I am playing around with the Spark Streaming API, and specifically testing the checkpointing feature. However, I am finding in certain circumstances the checkpoint being returned is not complete.
The following code is being run in local[2]

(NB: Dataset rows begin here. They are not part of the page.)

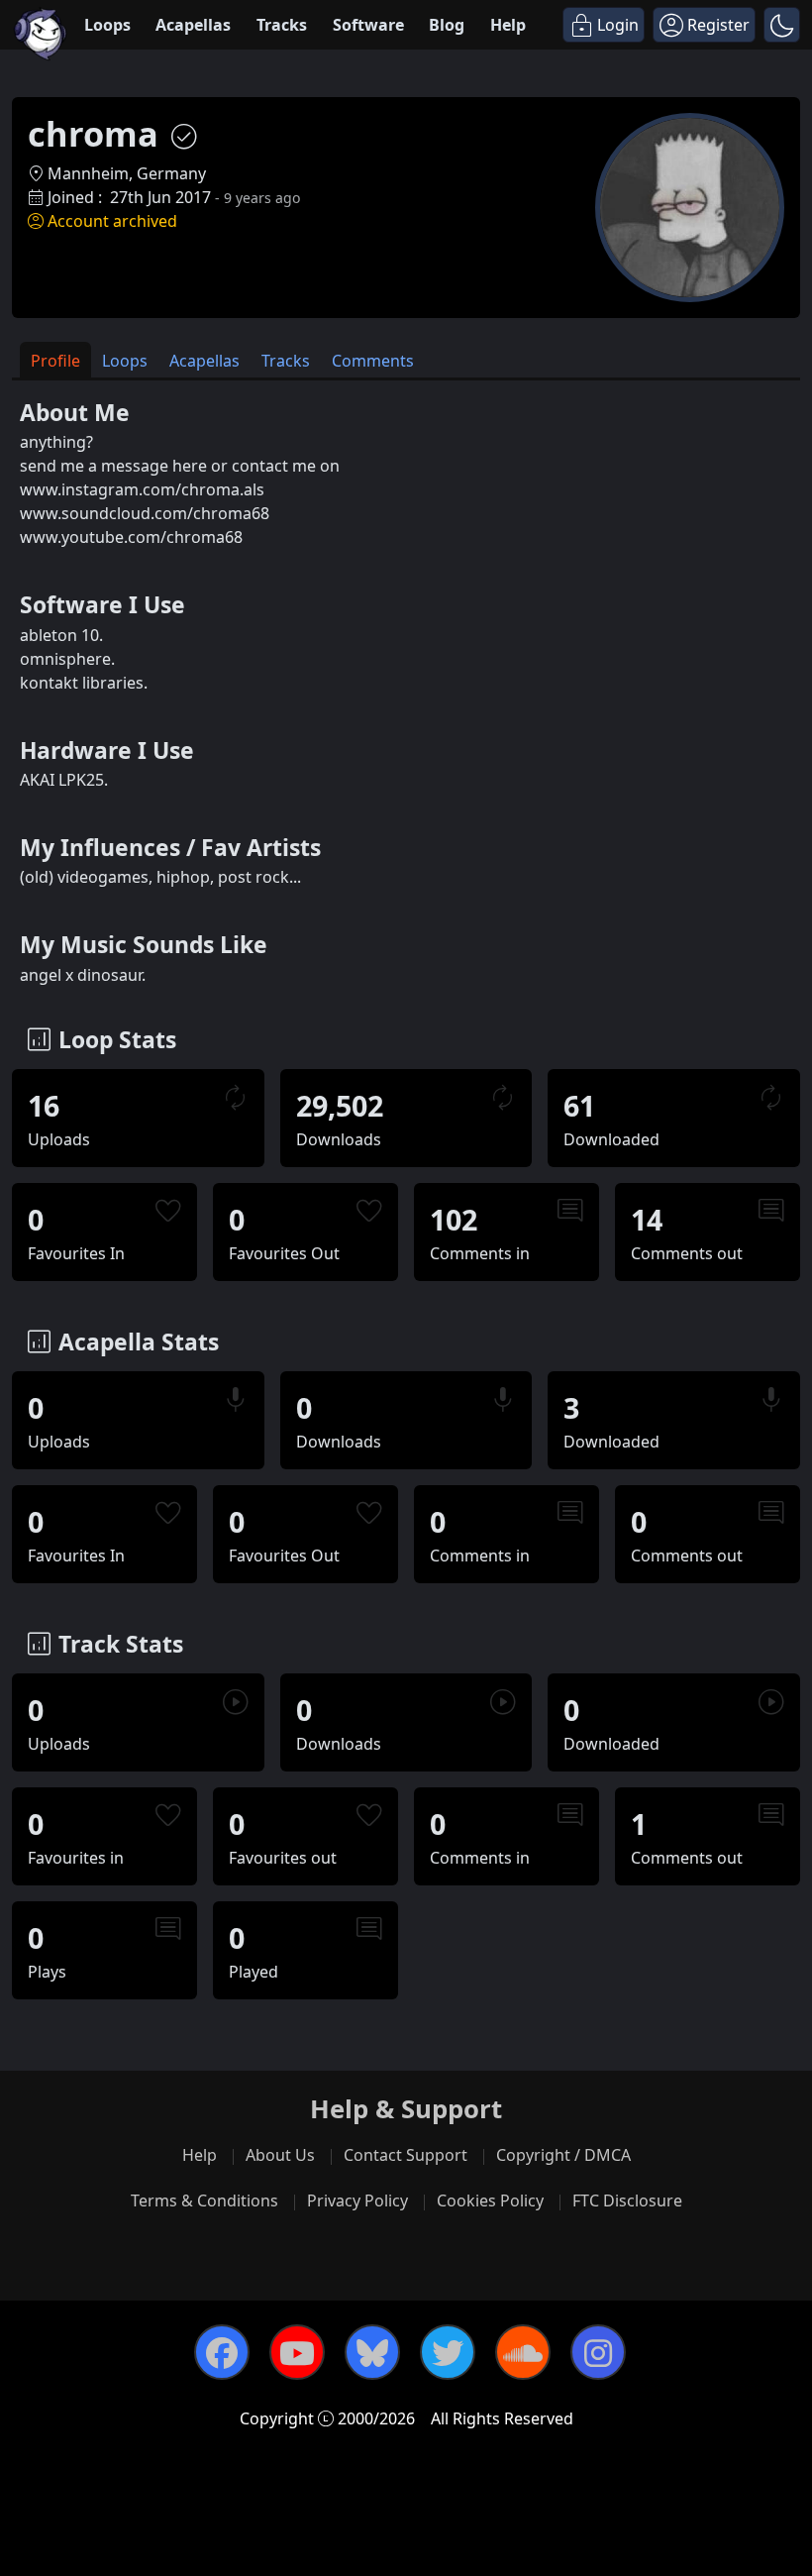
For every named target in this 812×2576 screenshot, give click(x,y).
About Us (280, 2155)
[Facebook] (222, 2352)
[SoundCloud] (523, 2352)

mode (though I noticed a similar phenomenon when I run it distributed) against version 2.1.0 (compiled against Scala 2.11):
public static void main (String[] args) throws Exception {
SparkConf spark = new SparkConf();
createAppendablePrintStream().println(ZonedDateTime.now() + " Starting stream");
String checkpoint = "/export/spark/checkpoint"; // NFS mounted directory
JavaStreamingContext jssc = JavaStreamingContext.getOrCreate(checkpoint, () -> {
JavaStreamingContext x = new JavaStreamingContext(spark, Durations.seconds(5));
x.checkpoint(checkpoint);
JavaDStream<String> lines = x.socketTextStream("192.168.8.130", 7777); // IP address of my local VM
JavaPairDStream<String, Integer> stateByType = lines.mapToPair(line -> new Tuple2(line.split(" ")[0], line)).updateStateByKey((Function2<List<String>, Optional<Integer>, Optional<Integer>>) (values, state) -> Optional.of(state.orElse(0) + values.size()));
stateByType.foreachRDD(rdd -> createAppendablePrintStream().println(ZonedDateTime.now() + " Current state: " + rdd.collectAsMap()));
return x;
});
jssc.start();
jssc.awaitTermination();
createAppendablePrintStream().println(ZonedDateTime.now() + " Closing stream");
}
private static PrintStream createAppendablePrintStream() {
try {
return new PrintStream(new FileOutputStream("/tmp/result.txt", true));
} catch (FileNotFoundException e) {
throw new RuntimeException(e);
}
}
When I add a new key to this stream and shut down the driver right away, it does not appear to be restored as part of the checkpoint, as evidenced by the following log excerpt:
2016-12-29T16:53:33.185Z[Europe/London] Current state: {WARN:=2, ERROR:=1}
2016-12-29T16:53:35.086Z[Europe/London] Current state: {WARN:=2, ERROR:=1}
2016-12-29T16:53:40.288Z[Europe/London] Current state: {WARN:=2, ERROR:=1, INFO:=1}
2016-12-29T16:53:43.695Z[Europe/London] Closing stream
2016-12-29T16:53:53.100Z[Europe/London] Starting stream
2016-12-29T16:54:08.154Z[Europe/London] Current state: {WARN:=2, ERROR:=1}
2016-12-29T16:54:13.226Z[Europe/London] Current state: {WARN:=2, ERROR:=1}
2016-12-29T16:54:15.026Z[Europe/London] Current state: {WARN:=2, ERROR:=1}
2016-12-29T16:54:15.768Z[Europe/London] Current state: {WARN:=2, ERROR:=1}
2016-12-29T16:54:17.136Z[Europe/London] Current state: {WARN:=2, ERROR:=1}
2016-12-29T16:54:17.521Z[Europe/London] Current state: {WARN:=2, ERROR:=1}
2016-12-29T16:54:18.795Z[Europe/London] Current state: {WARN:=2, ERROR:=1}
2016-12-29T16:54:19.360Z[Europe/London] Current state: {WARN:=2, ERROR:=1}
2016-12-29T16:54:20.634Z[Europe/London] Current state: {WARN:=2, ERROR:=1}
2016-12-29T16:54:25.052Z[Europe/London] Current state: {WARN:=2, ERROR:=1}
2016-12-29T16:54:30.066Z[Europe/London] Current state: {WARN:=2, ERROR:=1, ALERT:=1}
(Note the ALERT
entry was added post-startup to show that the INFO
entry is never returned.)
However, when I allow the new key to remain part of the state for a second frame, it will be recovered from the checkpoint straight away, as demonstrated by this log excerpt:
2016-12-29T16:54:25.052Z[Europe/London] Current state: {WARN:=2, ERROR:=1}
2016-12-29T16:54:30.066Z[Europe/London] Current state: {WARN:=2, ERROR:=1, ALERT:=1}
2016-12-29T16:54:35.051Z[Europe/London] Current state: {WARN:=2, ERROR:=1, ALERT:=1}
2016-12-29T16:54:38.545Z[Europe/London] Closing stream
2016-12-29T16:54:47.306Z[Europe/London] Starting stream
2016-12-29T16:55:01.982Z[Europe/London] Current state: {WARN:=2, ERROR:=1, ALERT:=1}
Is there an explanation for this kind of incomplete state? Can this be addressed with a configuration change? Or do I need to file a bug report with the Spark folks?